Será o suficiente? Não sei. Sou analfabeta.

Voltando à rádio. Saiu uma notícia interessante hoje. A notícia era sobre uma lista com os dados do desemprego nos EUA, acho que no período de abril e maio. A notícia do desemprego de 345 mil pessoas foi comemorada pelo mercado. O dólar até subiu. As ações também. Peraí - 345 mil pessoas são mandadas para fora do mercado de trabalho e do mercado consumidor e esses caras comemoram? A resposta é simples: o resultado ruim é melhor do que o esperado, que era uns 505 mil desempregos.

A conclusão dos chefões é que a crise parou de piorar. Que a tendência é ir diminuindo até estancar e depois voltar a crescer devagarinho, a ritmo de tartaruga, depois ir acelerando. Essa é a teoria. Vai dar certo? Não sei. Espero que sim.

O capitalismo é injusto. Sou comunista. Acho que as pessoas deveriam ter mais contato com aquilo que fazem. Viver, e não sobreviver cada dia. Que pessoas não deveriam morrer de fome por causa da má distribuição de renda. Que todos deveriam ter acesso a condições básicas de existência e não ficarem a mercê dos lucros alheios.
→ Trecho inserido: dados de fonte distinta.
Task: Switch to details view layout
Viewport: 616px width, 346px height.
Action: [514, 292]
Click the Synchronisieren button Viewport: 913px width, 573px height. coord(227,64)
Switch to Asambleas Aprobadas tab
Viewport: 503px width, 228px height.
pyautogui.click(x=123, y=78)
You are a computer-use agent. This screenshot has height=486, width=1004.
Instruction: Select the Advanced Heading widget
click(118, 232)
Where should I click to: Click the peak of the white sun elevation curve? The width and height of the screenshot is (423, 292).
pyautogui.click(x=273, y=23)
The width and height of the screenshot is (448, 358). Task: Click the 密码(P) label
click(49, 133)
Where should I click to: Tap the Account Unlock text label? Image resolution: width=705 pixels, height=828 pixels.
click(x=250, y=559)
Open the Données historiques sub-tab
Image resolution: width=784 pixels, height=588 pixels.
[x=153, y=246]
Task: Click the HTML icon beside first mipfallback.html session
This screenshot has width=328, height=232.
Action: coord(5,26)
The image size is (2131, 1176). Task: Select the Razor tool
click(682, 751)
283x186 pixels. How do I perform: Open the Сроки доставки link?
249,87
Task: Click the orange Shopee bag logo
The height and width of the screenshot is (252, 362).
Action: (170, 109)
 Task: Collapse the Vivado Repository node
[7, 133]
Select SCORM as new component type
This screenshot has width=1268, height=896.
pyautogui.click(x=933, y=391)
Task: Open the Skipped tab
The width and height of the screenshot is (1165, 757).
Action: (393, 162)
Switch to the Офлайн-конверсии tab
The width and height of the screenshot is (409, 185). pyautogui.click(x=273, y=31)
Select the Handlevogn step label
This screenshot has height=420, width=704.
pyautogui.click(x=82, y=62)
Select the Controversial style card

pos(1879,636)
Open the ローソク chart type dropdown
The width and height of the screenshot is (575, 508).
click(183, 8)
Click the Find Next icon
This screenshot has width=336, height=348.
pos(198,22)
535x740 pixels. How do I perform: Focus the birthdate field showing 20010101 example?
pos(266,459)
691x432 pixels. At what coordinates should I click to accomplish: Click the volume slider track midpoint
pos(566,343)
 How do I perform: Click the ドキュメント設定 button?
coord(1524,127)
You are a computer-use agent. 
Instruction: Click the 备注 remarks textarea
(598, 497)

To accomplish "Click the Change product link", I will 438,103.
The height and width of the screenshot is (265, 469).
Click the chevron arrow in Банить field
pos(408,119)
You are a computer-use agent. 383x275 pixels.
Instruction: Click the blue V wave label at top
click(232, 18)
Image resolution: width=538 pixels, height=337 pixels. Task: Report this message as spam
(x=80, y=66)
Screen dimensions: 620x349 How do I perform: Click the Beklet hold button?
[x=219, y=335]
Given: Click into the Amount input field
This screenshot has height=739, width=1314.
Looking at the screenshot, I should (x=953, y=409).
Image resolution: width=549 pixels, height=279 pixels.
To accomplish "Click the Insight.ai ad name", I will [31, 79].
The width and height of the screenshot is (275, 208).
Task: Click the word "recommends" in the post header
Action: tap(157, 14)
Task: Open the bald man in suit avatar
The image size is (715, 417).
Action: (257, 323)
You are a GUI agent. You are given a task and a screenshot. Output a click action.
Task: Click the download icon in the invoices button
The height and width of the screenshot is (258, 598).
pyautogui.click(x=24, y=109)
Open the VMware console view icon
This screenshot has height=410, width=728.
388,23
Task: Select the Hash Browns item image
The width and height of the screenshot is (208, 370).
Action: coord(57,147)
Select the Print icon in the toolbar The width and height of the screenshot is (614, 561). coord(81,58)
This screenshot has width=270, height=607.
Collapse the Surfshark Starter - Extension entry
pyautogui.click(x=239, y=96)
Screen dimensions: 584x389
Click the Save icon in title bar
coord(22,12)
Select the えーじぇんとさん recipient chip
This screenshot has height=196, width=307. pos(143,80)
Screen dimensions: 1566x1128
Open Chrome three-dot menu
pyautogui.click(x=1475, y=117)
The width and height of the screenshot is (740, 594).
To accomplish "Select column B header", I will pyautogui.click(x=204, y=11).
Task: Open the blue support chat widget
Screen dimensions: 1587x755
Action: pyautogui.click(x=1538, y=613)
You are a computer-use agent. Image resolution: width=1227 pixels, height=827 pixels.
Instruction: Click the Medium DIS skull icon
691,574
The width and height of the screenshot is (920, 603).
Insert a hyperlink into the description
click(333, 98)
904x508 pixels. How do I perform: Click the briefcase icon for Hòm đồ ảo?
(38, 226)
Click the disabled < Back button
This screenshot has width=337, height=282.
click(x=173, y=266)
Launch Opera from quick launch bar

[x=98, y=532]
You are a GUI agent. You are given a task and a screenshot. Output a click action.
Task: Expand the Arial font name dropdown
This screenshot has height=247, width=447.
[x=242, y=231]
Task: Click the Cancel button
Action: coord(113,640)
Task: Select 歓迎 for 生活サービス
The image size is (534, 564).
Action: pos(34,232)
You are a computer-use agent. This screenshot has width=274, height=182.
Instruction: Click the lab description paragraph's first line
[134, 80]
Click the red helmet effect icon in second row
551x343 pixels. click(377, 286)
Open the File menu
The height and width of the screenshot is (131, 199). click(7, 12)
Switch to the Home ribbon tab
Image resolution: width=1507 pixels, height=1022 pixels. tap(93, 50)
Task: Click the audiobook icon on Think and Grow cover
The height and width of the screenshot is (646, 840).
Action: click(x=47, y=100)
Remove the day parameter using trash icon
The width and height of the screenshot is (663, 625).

Isso tudo me deixa indignada ao ponto de às vezes me causar uma crise de depressão. Esse definitivamente não é o mundo em que eu queria morar. Essas pessoas não são as que eu queria ter como "vizinhas". Essa vida é mesmo muito cruel. Ninguém vai fazer nada para mudar; quem tentou foi escorraçado brutalmente. Então eu também já desisti de querer fazer alguma coisa. Vou levando até onde dá. No dia em que esse enjoamento vire um verdadeiro vômito, eu dou um jeito de cair fora. Afinal de contas, a esquisita sou eu, né. O resto é o normal, o certo, o comum. Eu sou a estranha, a anormal, a revoltada, a diferente. Então qualquer dia desses eu vou ter que sair daqui, que não é, definitivamente, lugar pra gente como eu. Gente fraca, covarde e nunca submissa. Fazer o quê.
"Espero que a partida seja boa. E espero não voltar nunca mais."